> Records from a collection:
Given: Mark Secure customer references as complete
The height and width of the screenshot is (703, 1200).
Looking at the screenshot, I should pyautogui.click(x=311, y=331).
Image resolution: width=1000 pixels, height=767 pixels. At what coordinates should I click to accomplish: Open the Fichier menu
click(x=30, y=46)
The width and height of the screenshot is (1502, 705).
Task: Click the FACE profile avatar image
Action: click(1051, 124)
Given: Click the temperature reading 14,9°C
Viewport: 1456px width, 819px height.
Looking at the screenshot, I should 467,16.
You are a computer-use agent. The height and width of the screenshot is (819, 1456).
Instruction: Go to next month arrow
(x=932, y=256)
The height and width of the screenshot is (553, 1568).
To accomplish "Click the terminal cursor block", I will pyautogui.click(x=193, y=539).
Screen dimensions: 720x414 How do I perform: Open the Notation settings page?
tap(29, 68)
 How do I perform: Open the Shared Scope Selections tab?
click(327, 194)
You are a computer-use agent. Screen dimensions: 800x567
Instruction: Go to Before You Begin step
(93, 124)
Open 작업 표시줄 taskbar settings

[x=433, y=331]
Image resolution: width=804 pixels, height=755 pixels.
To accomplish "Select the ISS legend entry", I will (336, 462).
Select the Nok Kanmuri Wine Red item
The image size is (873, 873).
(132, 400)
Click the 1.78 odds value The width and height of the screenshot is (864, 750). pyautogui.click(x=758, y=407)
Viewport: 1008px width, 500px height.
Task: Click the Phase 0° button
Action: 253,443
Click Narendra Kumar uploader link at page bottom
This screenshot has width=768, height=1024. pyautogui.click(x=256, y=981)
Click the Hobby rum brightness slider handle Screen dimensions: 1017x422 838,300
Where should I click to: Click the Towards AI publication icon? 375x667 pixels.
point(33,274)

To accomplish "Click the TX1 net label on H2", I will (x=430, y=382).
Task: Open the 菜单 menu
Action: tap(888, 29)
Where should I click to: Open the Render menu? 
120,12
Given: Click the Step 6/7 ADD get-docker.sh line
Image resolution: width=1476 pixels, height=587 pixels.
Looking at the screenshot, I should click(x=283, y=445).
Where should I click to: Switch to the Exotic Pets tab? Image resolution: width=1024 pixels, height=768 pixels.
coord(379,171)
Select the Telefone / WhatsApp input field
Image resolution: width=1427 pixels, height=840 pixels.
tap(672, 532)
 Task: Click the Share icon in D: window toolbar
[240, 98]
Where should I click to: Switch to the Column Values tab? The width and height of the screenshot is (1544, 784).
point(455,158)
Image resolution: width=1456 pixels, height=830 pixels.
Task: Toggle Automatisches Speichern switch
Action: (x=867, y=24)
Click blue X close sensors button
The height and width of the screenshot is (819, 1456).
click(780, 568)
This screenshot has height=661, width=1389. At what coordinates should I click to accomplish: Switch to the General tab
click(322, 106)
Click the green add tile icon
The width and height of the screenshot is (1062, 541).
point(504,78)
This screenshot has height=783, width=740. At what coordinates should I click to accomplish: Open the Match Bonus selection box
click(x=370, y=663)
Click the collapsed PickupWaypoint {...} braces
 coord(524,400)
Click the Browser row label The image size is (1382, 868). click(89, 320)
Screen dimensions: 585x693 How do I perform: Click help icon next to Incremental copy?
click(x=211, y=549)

> Required task:
Which lines of the material above contain the string "Instruction"? Gather each of them and copy it in full.

> Completed task:
Instruction: Go to next month arrow
Instruction: Go to Before You Begin step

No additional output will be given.